Why you should care
Because America might be more of a plutocracy than we admit.
Here’s the thing we all have to see: The flaw in the design of Hong Kong’s proposed democracy — a flaw that has triggered more than a hundred thousand Hong Kong residents to take to the streets — is precisely the same flaw that sits at the core of America’s democracy too. And when we see this, the real question we should be asking is not what’s wrong with them. The real question is what’s wrong with us.
The plan that has triggered the Hong Kong protests doesn’t deny the voters the ultimate influence over the chief executive of Hong Kong. It denies them an initial influence. Under the scheme proposed by the Chinese Standing Committee of the Twelfth National People’s Congress, voters would get to choose which, among two or three candidates, would be elected. But it would be a committee of 1,200 Hong Kong residents that would get to pick who those two or three candidates are. The protesters fear the obvious bias in such a procedure, worried that the committee will be “dominated by a pro-Beijing business and political elite,” and thus the candidates that the citizens get to select from won’t be the candidates that reflect the views of Hong Kong’s citizens generally.

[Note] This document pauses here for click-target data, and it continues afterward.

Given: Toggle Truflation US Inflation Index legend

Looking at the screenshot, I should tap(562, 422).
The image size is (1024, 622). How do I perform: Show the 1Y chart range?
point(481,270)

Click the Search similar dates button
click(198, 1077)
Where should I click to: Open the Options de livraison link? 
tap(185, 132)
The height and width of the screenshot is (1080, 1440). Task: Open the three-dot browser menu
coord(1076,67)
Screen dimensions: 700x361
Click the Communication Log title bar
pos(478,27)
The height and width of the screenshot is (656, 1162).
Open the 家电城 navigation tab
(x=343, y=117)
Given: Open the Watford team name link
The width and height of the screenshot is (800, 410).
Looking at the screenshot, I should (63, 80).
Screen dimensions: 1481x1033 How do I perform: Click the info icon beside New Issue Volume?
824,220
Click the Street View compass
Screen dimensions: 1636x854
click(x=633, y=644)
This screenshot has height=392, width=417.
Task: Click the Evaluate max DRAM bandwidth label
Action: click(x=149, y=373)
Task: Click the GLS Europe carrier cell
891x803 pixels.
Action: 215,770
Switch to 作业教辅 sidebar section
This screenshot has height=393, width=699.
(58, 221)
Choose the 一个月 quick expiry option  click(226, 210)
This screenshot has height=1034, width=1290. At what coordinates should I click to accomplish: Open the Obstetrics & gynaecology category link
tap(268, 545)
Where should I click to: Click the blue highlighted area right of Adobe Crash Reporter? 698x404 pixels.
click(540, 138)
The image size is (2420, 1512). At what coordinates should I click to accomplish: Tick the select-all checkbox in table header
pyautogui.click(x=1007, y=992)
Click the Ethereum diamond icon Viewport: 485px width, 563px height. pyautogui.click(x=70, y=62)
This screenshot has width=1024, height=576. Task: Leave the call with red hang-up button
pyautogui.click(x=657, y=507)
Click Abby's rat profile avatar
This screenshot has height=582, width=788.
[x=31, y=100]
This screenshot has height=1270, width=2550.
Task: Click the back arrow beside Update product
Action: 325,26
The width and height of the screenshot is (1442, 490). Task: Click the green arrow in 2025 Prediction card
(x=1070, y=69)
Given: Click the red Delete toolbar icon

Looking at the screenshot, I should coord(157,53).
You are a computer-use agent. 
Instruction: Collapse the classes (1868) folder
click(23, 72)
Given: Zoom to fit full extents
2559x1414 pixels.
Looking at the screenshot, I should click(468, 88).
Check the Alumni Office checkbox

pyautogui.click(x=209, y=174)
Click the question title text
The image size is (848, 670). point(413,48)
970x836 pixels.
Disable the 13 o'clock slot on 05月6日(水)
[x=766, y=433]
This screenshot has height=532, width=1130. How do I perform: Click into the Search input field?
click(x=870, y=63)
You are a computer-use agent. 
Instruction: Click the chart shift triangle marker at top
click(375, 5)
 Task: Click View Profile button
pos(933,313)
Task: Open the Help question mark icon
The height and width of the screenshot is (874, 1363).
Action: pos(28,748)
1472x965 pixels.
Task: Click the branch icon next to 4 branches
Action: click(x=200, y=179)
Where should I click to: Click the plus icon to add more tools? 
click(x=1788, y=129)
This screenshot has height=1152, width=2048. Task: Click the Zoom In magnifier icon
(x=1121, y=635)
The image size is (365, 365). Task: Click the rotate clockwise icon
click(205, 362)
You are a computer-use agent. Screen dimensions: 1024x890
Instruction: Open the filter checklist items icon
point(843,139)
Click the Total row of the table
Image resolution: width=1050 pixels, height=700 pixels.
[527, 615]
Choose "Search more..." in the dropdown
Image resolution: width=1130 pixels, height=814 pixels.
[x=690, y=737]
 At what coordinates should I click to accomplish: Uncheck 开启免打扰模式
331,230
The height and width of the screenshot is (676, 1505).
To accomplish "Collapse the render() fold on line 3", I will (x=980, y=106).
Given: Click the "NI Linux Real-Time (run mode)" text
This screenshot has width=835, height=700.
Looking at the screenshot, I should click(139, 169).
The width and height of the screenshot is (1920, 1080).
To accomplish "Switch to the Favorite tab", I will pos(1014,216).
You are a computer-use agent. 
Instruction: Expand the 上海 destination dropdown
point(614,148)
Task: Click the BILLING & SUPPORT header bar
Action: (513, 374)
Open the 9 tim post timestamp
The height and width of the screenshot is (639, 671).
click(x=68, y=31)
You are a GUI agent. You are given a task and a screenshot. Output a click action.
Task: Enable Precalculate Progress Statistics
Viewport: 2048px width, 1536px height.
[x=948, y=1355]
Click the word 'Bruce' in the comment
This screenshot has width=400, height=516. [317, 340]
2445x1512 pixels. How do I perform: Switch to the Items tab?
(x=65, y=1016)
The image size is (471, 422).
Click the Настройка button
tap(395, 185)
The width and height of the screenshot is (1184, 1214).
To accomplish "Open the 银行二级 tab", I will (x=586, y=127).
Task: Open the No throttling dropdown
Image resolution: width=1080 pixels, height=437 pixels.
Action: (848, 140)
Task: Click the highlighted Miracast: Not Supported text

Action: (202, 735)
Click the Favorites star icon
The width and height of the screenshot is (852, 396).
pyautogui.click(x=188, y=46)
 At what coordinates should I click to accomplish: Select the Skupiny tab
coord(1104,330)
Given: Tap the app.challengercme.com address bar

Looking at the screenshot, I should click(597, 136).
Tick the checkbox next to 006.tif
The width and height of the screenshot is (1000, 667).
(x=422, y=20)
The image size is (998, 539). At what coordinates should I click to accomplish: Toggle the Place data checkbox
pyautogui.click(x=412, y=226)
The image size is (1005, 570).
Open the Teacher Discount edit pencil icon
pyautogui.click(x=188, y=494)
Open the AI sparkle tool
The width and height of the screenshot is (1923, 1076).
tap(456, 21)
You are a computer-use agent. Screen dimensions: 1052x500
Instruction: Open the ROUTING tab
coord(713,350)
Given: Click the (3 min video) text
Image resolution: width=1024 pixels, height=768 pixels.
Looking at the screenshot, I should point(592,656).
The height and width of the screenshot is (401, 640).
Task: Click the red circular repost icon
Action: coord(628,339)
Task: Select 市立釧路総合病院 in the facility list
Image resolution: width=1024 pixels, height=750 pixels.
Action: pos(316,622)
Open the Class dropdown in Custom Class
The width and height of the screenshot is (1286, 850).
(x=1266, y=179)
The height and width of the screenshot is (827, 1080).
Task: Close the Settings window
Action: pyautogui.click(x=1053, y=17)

Because unlike the citizens of Hong Kong, most Americans believe there’s nothing we can do about it.
But that’s exactly what happens in America’s democracy too. The candidates that Americans get to choose from of course have been selected by voters in primaries. But to be able to run in a primary, or in a general election, those candidates must secure an extraordinary amount of campaign cash. The providers of that cash aren’t all of us. And they are certainly not even a representative sample of us. They are instead a tiny, tiny fraction of the 1 percent (arguably the same proportion of America as 1,200 is of Hong Kong), which, as a massive empirical study by Princeton’s Martin Gilens and Ben Page suggests, produces a government that is responsive to the “economic elite and organized business interests,” but not at all to “the preferences of the average American.” We have, like Hong Kong would have, a biased filter at the first stage of our democracy. And that bias produces a government that is not responsive to us.
So why then aren’t Americans in the streets, too?
Because unlike the citizens of Hong Kong, most Americans believe there’s nothing we can do about it. Hong Kong is still birthing its democracy. Getting it right still seems possible, at least to its kids. But as Americans have watched the dominance of big money in politics and society generally grow, they see the chance that we could do anything about it fade. A democracy corrupted by its dependence on the funders of campaigns seems as inevitable in today’s America as death and taxes. We are late in the midlife of our democracy. We have resigned ourselves to all the things that we can’t do anymore.
And perversely, the most prominent movement currently pressing for reform may actually be contributing to this resignation. The single, outstanding target of the reformers today is the Supreme Court, and the decisions by that court striking down campaign finance regulations. Those decisions are constitutional rulings. They can be reversed only by a new court or a new constitutional amendment. But the barriers to amendment are impossibly high, and justices on the Supreme Court seem to hang around forever. Thus most think the most we can do is to wait them out. Most believe that until that court changes, there’s nothing to be done.
That view is criminally mistaken. It is absolutely clear that with a single statute, America could radically change the way campaigns are funded. A simple majority in Congress could pass a law establishing small-dollar public funding of elections, perfectly constitutional even under the standards of this court, which would fundamentally alter the influence of big money at the first stage of an election. Rather than raising the money candidates need from the tiniest fraction of the 1 percent, small-dollar public funding would give them a chance to raise the money they need from a wide range of Americans. We all would be funding elections, just as we all are supposed to be voting in those elections. The bias in the first stage would be eliminated. And we would give Americans a reason again to believe that the actions of Congress were not driven by the interests of the “economic elite and organized business interests” alone.
This truth led Republican strategist Mark McKinnon and I to launch the MaydayPAC, a super PAC to end all super PACs, by electing a Congress committed to fundamental reform in the way campaigns are funded — by 2016. In 2014, we have selected a small number of races to prove what most in D.C. deny: that if given the chance, Americans, like the citizens of Hong Kong, care enough about the integrity of their government, and would vote for candidates who commit to restoring it. If we can show that in this cycle, then we’ll be back in 2016, with enough resources to win a Congress that would pass fundamental reform in the way campaigns are funded.
We want the same democracy that Hong Kong is protesting for — a representative democracy, representative at every stage of elections.
The key is a plan that seems winnable, because if there’s a fight that seems plausible to succeed, there is endless energy among Americans to join that fight. We want the same democracy that Hong Kong is protesting for — a representative democracy, representative at every stage of elections. If only half the proportionate number of Americans turned out to demand just that, you can be certain that we could get it.
The students of Hong Kong have started a movement. But that movement must now become global. Democracies throughout the world have lost touch with this basic and fundamental principle — that every stage of an election must be unbiased, if the system is to earn the trust of the people. We should join Hong Kong and demand that idea everywhere.